We know shielding advice is extremely restrictive and has a significant impact on people’s lives and their mental and physical wellbeing. It was right to take this step to protect the most vulnerable during the initial waves of the virus, and we put in place support for those who were advised to shield to help them to do so.
We now know much more about the virus and what makes someone more or less vulnerable to COVID-19. We are also in a different situation than we were at the beginning of the pandemic. The vaccine continues to be successfully rolled out, with millions of people having received both doses and a booster programme about to commence. We also have proven, effective treatments, such as dexamethasone and tocilizumab, to support improved outcomes in clinical care pathways.
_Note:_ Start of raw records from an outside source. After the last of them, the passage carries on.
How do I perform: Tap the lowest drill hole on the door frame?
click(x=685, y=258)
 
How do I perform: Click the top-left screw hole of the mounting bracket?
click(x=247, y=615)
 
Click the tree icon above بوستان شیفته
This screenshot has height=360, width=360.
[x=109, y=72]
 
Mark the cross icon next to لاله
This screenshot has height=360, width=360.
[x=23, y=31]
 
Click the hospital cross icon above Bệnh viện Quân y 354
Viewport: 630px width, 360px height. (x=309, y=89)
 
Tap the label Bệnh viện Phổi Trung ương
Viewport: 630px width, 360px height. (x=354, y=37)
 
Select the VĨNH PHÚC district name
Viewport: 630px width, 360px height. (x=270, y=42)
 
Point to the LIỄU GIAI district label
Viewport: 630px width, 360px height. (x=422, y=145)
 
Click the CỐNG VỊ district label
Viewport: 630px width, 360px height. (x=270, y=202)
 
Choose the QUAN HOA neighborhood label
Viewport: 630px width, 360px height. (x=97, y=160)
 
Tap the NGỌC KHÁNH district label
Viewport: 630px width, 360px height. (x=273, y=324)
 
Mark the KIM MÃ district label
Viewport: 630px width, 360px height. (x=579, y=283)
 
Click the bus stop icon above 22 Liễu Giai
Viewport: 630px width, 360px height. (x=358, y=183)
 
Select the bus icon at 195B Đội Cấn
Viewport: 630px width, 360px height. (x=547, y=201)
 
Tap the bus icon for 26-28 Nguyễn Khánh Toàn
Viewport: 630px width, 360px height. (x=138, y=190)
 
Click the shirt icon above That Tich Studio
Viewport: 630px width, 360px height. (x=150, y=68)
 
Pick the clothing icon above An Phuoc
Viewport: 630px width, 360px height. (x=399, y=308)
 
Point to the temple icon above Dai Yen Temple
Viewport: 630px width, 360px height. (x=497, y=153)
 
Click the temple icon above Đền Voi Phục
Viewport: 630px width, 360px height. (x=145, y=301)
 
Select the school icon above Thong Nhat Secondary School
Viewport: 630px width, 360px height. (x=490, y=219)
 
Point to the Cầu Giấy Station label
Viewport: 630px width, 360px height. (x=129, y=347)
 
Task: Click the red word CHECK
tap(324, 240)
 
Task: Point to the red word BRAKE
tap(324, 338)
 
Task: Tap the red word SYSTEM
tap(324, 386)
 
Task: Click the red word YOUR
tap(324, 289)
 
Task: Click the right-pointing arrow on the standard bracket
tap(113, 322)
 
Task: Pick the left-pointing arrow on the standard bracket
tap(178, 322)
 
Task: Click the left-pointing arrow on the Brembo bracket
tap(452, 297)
We have not advised people to shield since 1 April. Since 19 July, the guidance for clinically extremely vulnerable people has been to follow the same advice as everyone else, with the suggestion of additional precautions people may wish to take. Those patients who are at risk from infectious diseases more generally and who can also remain less protected after other vaccinations may wish to discuss this with their specialist as part of their routine care.
Due to the success of the vaccine rollout, improvements in treatment and clinical care, and growing understanding of the virus, the government has accepted expert clinical advice and decided to end the shielding programme and the requirement for centralised guidance for people who were considered clinically extremely vulnerable.
This moves us towards the situation pre-Covid where individuals managed their own conditions with their health professionals. We believe this is a proportionate decision based on the success of the vaccine programme and the protection it offers, the availability of effective treatments and the highly restrictive impact of shielding on people’s mental health and wellbeing.